Dos consideraciones nos harán más fácil pedir a Dios que nos ayude a perdonar a los demás. Debemos recordar las muchas faltas propias que Él nos perdona…
La primera consideración es obvia, porque cada uno de nosotros hemos pecado contra Dios más que daños nos haya hecho el prójimo. Por eso Nuestro Señor aconseja no ver la paja en el ojo ajeno y sí la viga en el nuestro. Cuando recordemos las ofensas que se nos han perdonado, comprenderemos lo que hemos de perdonar al vecino. El Divino Señor ha dicho: «Te he perdonado todas tus deudas. ¿No era tu deber perdonar a tu prójimo como yo te perdoné a ti?»
La segunda consideración que debe movernos a perdonar puede reducirse a términos terrenos. Supongamos que algún enemigo nos ha hecho una grave injuria y admitamos que el padre de nuestro enemigo acude a nosotros y nos dice que lleva años procurando inclinar a su hijo a ser bueno y afable, aunque sin conseguir nada. Sin embargo, no ha abandonado la esperanza y nos ruega que unamos nuestros esfuerzos a los suyos para salvar a su hijo. Esa apelación debe ablandar nuestros corazones. Dios es un padre así. Lleva mucho tiempo queriendo mejorar a sus rebeldes hijos y por eso desea que seamos pacientes con nuestros semejantes y le ayudemos a llevarlos a las esferas del amor. Este punto se toca en la historia de Abraham en el desierto. Dícese que una noche un extraño llegó a la entrada de su tienda y le pidió hospitalidad. Abraham le dio sus mejores vituallas, le cedió su lecho y le agasajó, tras lo cual el viajero empezó a quejarse y a encontrar faltas en todo. Iba Abraham a increparle, airado contra tal ingratitud, cuando Dios le habló: «Abraham, si yo he tolerado a ese hombre cuarenta años, ¿no puedes soportarle tú durante una noche?»
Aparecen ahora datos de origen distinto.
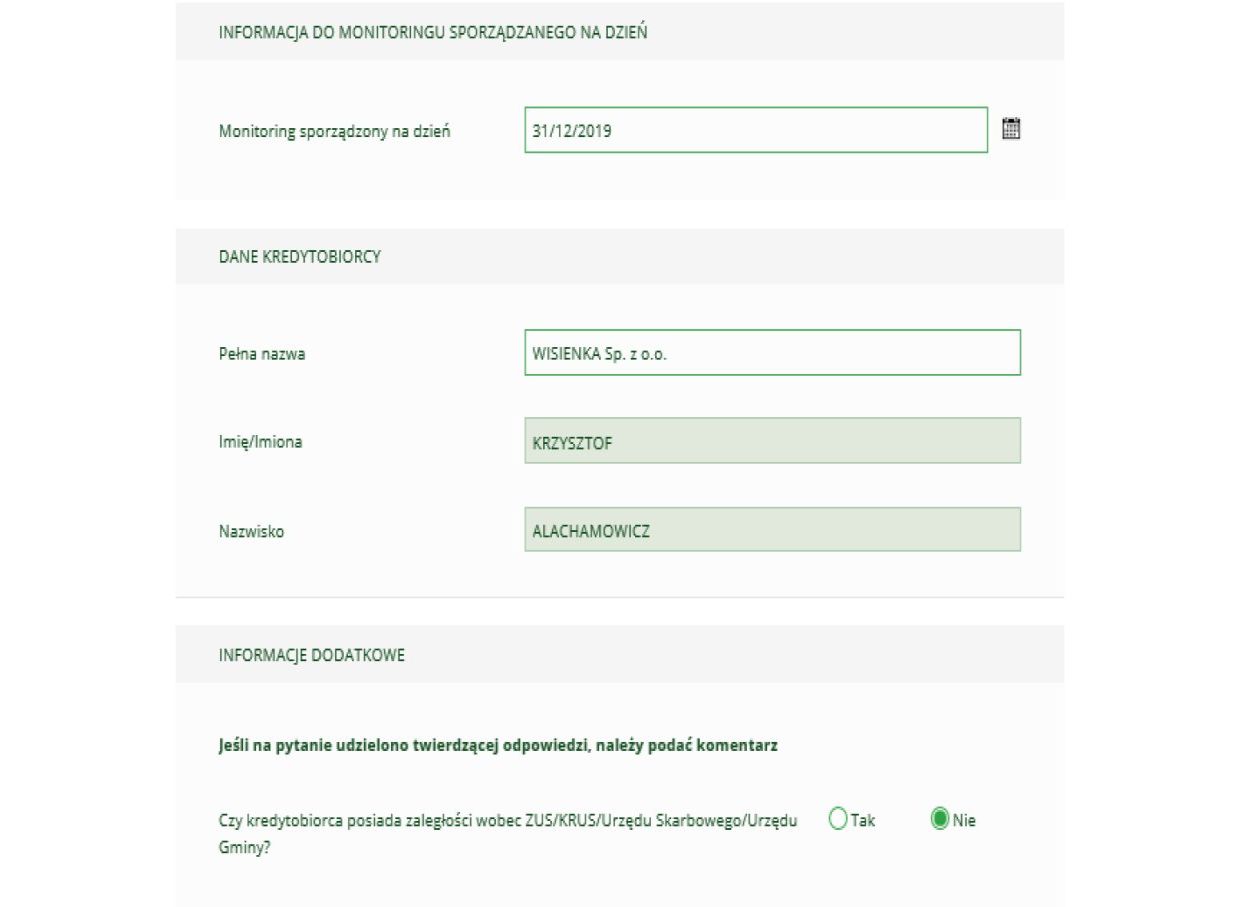The width and height of the screenshot is (1258, 907).
Task: Click the bold 'Jeśli na pytanie udzielono' instruction
Action: pyautogui.click(x=498, y=747)
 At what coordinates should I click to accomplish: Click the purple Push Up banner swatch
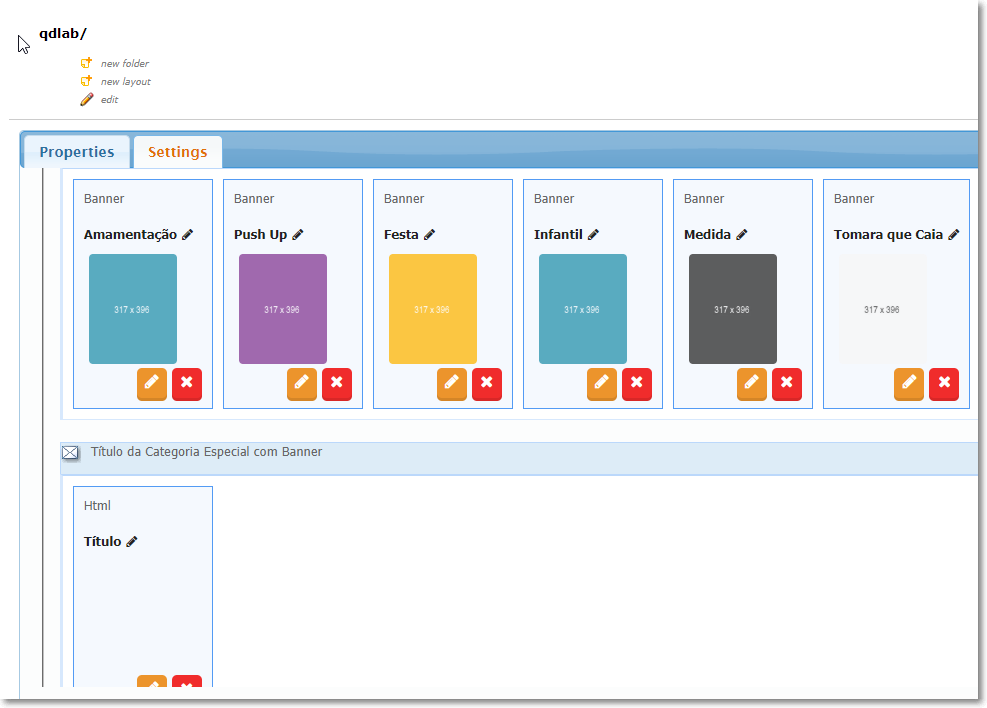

Sólo Dios puede ayudarnos a perdonar las ofensas y ese auxilio no nos faltará si le pedimos que nos lo conceda. Ya nos dijo: «Sed clementes como lo es vuestro Padre Celestial. No juzguéis, y no seréis juzgados; no condenéis, y no os condenarán; perdonad, y seréis perdonados. Con la medida con que midáis, os medirán».